(Saved data entries)
============
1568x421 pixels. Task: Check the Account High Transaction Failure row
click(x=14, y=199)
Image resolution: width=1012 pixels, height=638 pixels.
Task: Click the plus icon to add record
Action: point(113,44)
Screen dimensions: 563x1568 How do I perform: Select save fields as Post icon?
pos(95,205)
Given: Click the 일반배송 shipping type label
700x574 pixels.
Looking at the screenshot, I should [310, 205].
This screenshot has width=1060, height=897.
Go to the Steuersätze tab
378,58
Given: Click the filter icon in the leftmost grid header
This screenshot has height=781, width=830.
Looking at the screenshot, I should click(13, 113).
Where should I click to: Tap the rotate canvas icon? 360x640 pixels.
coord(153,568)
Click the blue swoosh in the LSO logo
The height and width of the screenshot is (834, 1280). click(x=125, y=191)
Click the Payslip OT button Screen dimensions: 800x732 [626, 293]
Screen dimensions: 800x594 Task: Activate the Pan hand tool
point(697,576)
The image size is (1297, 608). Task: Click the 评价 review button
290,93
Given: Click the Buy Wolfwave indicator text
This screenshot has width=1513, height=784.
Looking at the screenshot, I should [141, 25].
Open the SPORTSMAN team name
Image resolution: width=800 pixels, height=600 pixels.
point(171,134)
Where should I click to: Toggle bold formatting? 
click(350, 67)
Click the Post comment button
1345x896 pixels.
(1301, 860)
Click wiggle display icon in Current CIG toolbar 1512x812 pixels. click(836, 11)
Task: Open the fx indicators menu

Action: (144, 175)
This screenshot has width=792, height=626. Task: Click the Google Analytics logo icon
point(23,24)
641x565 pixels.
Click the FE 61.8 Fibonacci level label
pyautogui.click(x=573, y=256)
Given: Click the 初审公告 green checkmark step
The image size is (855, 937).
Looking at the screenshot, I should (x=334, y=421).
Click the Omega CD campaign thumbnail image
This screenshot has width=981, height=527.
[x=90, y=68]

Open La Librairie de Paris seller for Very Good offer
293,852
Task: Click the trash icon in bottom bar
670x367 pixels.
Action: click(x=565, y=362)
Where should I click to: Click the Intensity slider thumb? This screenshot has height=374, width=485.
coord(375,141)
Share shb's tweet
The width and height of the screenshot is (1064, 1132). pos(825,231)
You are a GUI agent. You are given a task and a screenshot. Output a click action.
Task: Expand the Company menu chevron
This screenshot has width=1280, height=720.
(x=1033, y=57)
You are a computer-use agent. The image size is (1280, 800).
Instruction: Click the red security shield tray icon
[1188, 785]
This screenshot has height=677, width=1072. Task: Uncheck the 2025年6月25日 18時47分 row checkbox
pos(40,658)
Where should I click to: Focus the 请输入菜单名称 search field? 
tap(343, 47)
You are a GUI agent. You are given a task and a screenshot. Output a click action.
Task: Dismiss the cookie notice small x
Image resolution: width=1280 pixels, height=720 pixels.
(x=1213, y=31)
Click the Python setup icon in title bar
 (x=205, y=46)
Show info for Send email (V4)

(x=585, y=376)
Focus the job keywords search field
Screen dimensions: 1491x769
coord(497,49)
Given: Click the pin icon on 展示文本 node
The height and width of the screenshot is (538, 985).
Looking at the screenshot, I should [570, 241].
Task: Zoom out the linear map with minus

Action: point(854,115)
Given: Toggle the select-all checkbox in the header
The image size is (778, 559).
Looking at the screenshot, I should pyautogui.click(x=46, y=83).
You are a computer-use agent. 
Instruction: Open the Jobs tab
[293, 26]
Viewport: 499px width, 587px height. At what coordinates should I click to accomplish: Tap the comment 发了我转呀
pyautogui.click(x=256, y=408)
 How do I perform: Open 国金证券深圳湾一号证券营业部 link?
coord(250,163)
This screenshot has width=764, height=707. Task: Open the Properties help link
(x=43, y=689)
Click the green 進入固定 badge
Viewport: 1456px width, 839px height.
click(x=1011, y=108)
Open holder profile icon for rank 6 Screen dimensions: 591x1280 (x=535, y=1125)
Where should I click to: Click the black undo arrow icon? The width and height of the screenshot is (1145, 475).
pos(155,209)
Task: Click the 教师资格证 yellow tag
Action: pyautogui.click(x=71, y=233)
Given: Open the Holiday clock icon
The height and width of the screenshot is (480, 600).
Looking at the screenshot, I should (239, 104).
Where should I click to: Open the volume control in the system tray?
============
▸ Description of the task
The lines you need are those containing "header"; find them in the records and copy them.

▸ Solution to this exercise
Given: Click the filter icon in the leftmost grid header
Given: Toggle the select-all checkbox in the header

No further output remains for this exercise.